+++ PROVIDED DATA +++
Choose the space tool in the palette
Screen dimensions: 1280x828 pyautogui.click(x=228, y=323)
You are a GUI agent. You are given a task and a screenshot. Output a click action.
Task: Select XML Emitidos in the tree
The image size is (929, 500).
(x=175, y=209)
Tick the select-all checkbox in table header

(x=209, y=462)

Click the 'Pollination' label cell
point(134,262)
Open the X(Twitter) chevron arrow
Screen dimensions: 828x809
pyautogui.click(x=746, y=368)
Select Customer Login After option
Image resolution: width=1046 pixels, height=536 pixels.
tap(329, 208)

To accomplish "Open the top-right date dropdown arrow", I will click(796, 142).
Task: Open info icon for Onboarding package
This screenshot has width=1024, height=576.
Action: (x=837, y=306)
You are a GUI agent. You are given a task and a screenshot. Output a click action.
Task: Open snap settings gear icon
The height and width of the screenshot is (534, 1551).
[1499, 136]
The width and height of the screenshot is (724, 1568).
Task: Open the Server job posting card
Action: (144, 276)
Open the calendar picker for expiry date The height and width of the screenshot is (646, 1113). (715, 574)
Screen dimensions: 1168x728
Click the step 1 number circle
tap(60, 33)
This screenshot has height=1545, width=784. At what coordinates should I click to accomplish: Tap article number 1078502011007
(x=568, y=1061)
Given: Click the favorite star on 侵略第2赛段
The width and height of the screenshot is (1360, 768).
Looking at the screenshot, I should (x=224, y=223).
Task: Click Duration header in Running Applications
+++
* [PROBLEM DETAILS]: Every record above should be output exactly.

* [REPLY]:
Choose the space tool in the palette
Screen dimensions: 1280x828 pyautogui.click(x=228, y=323)
You are a GUI agent. You are given a task and a screenshot. Output a click action.
Task: Select XML Emitidos in the tree
The image size is (929, 500).
(x=175, y=209)
Tick the select-all checkbox in table header

(x=209, y=462)

Click the 'Pollination' label cell
point(134,262)
Open the X(Twitter) chevron arrow
Screen dimensions: 828x809
pyautogui.click(x=746, y=368)
Select Customer Login After option
Image resolution: width=1046 pixels, height=536 pixels.
tap(329, 208)

To accomplish "Open the top-right date dropdown arrow", I will click(796, 142).
Task: Open info icon for Onboarding package
This screenshot has width=1024, height=576.
Action: (x=837, y=306)
You are a GUI agent. You are given a task and a screenshot. Output a click action.
Task: Open snap settings gear icon
The height and width of the screenshot is (534, 1551).
[1499, 136]
The width and height of the screenshot is (724, 1568).
Task: Open the Server job posting card
Action: (144, 276)
Open the calendar picker for expiry date The height and width of the screenshot is (646, 1113). (715, 574)
Screen dimensions: 1168x728
Click the step 1 number circle
tap(60, 33)
This screenshot has height=1545, width=784. At what coordinates should I click to accomplish: Tap article number 1078502011007
(x=568, y=1061)
Given: Click the favorite star on 侵略第2赛段
The width and height of the screenshot is (1360, 768).
Looking at the screenshot, I should (x=224, y=223).
Task: Click Duration header in Running Applications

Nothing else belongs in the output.